- [Supplied records]
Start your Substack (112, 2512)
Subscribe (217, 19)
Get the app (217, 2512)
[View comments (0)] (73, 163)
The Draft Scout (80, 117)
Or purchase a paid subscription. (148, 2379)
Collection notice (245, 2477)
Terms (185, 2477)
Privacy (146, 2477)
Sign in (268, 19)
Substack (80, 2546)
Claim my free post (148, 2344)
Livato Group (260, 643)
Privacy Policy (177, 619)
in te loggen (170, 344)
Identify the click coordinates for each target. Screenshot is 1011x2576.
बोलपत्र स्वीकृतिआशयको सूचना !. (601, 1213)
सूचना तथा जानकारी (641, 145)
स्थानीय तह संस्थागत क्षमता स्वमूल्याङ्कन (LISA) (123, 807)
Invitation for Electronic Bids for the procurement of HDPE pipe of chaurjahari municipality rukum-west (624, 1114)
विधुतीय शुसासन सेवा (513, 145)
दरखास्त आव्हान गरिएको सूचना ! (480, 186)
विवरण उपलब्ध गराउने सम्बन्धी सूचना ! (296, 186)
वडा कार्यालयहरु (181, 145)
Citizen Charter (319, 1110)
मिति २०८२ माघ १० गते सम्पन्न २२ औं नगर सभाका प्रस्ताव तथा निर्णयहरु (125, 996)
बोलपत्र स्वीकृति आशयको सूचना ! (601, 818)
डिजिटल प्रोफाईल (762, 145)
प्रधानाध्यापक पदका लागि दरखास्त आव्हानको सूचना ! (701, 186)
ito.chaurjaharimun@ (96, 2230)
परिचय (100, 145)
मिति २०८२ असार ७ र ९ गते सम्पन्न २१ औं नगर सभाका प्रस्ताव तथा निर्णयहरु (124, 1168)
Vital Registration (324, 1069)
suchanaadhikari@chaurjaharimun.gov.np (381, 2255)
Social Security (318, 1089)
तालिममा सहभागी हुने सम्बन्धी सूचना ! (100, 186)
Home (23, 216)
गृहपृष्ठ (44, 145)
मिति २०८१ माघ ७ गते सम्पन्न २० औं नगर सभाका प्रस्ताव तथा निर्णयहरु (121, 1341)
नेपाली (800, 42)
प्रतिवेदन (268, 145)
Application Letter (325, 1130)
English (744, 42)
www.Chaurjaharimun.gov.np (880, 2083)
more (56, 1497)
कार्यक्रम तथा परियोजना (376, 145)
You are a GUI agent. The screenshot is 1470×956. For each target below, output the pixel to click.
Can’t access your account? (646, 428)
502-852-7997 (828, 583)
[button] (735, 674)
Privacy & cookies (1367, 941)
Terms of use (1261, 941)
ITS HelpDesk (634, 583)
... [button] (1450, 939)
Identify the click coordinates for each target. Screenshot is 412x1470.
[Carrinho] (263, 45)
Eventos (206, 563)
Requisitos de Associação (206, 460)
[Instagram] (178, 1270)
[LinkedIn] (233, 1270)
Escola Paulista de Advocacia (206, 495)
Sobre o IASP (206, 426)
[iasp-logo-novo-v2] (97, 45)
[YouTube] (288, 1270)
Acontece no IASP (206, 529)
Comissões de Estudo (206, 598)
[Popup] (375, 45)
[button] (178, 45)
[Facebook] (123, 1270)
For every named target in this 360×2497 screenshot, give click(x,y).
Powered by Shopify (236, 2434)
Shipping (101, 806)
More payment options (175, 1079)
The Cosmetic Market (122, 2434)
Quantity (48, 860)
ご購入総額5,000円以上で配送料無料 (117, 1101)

- [Task objective] Every line from the one containing "[Facebook] (123, 1270)" through the last line of the entries should be output exactly; nothing else belongs in the reply.

- [Solution to this task]
[Facebook] (123, 1270)
For every named target in this 360×2497 screenshot, give click(x,y).
Powered by Shopify (236, 2434)
Shipping (101, 806)
More payment options (175, 1079)
The Cosmetic Market (122, 2434)
Quantity (48, 860)
ご購入総額5,000円以上で配送料無料 (117, 1101)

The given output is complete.